• What you have to do: With pictures left out, output word for word the lines from the one containing "This screenshot has width=873, height=363." through the end of the material below.

• Supplied records:
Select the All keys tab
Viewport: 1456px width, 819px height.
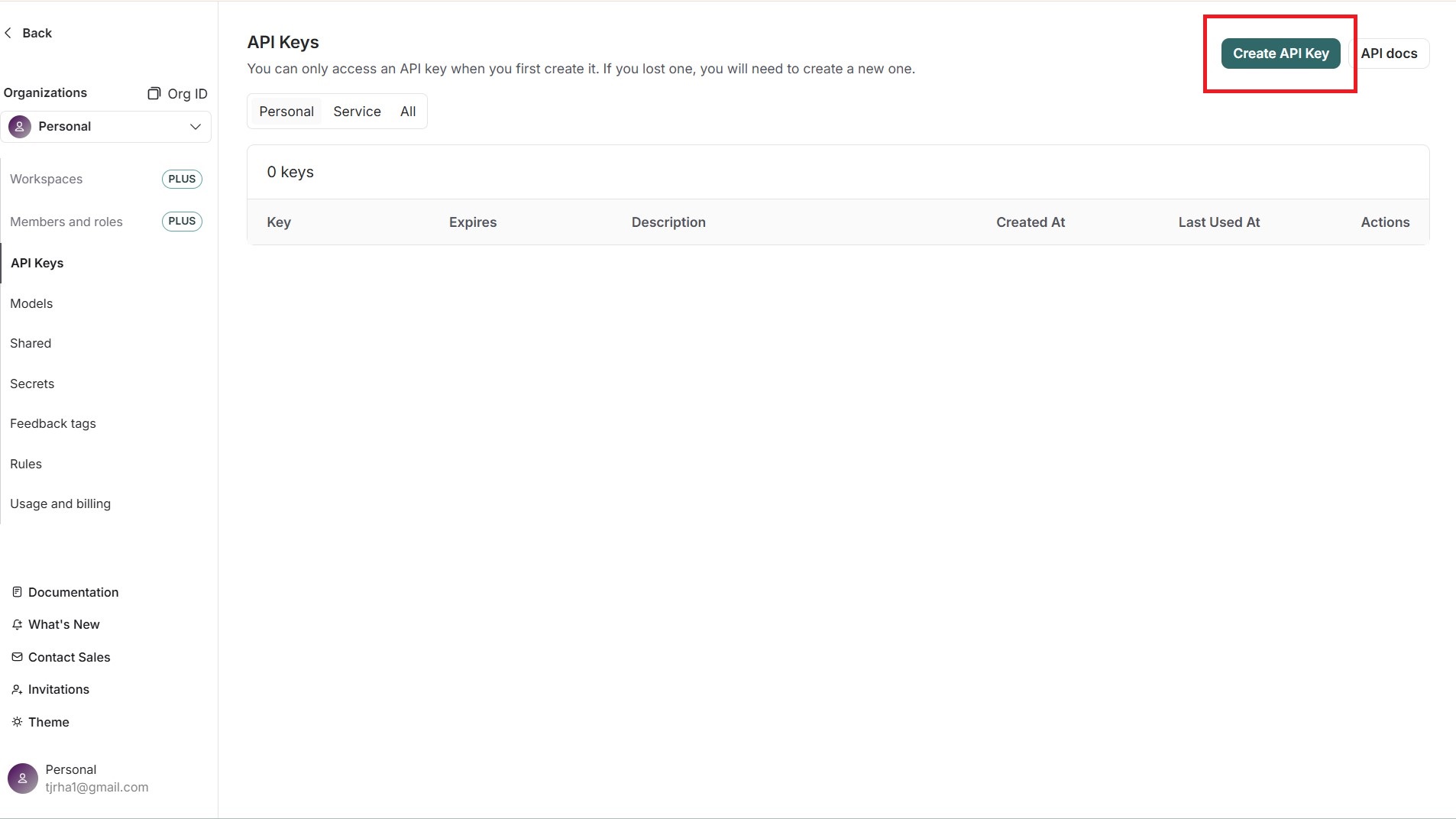click(408, 112)
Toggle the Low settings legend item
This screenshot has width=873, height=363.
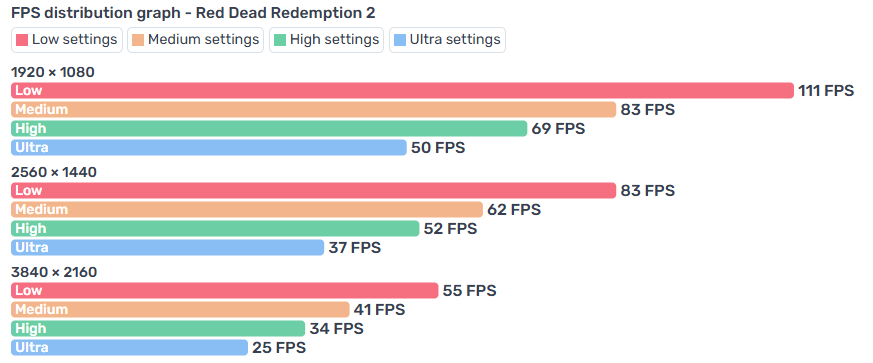67,40
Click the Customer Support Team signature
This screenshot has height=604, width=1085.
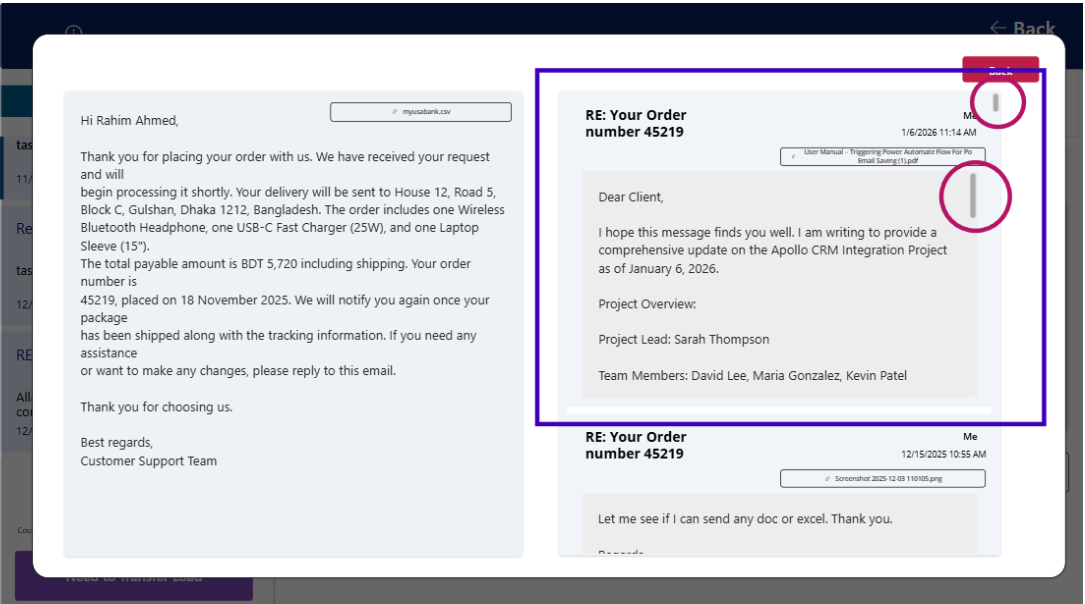pos(148,461)
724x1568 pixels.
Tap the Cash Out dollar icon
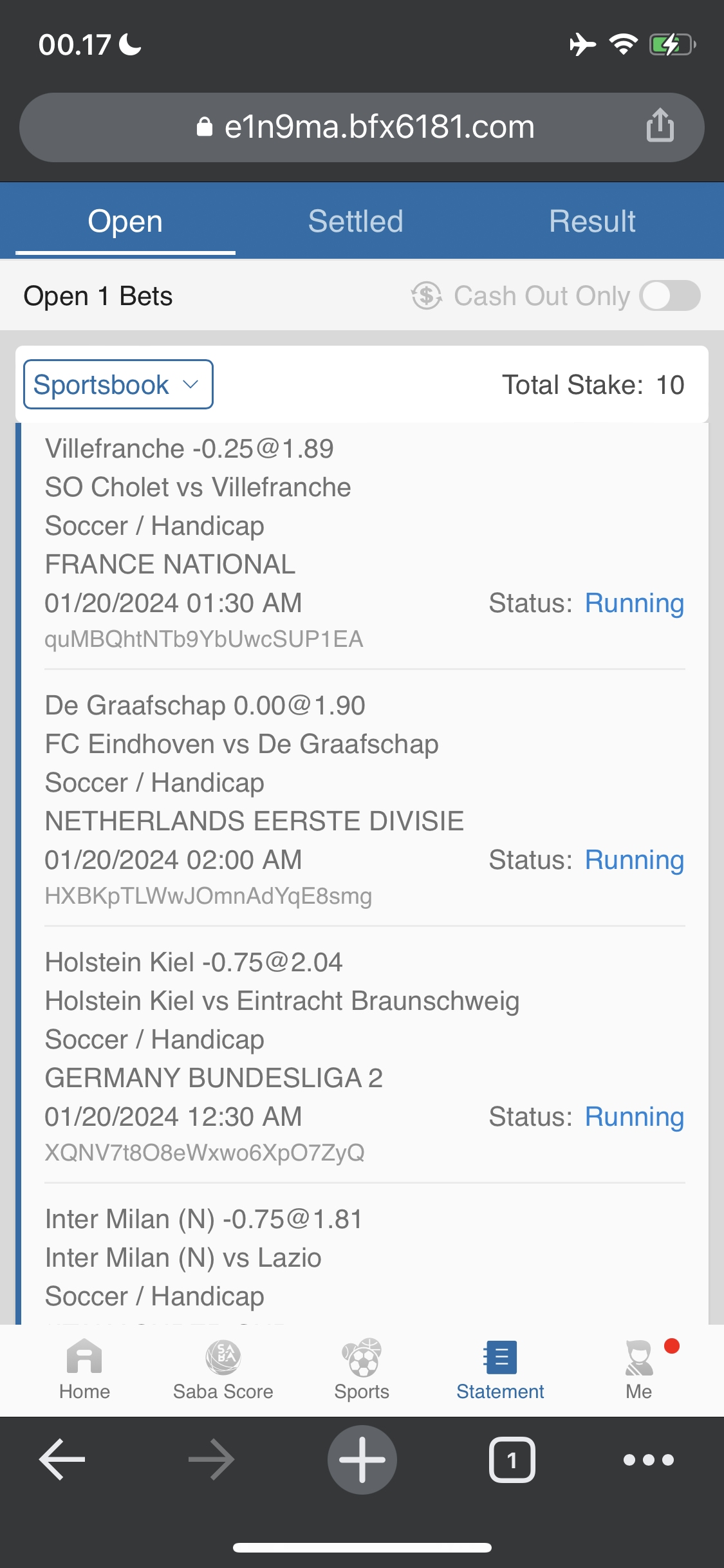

• Completed exercise:
This screenshot has width=873, height=363.
67,40
Click the Customer Support Team signature
This screenshot has height=604, width=1085.
pos(148,461)
724x1568 pixels.
Tap the Cash Out dollar icon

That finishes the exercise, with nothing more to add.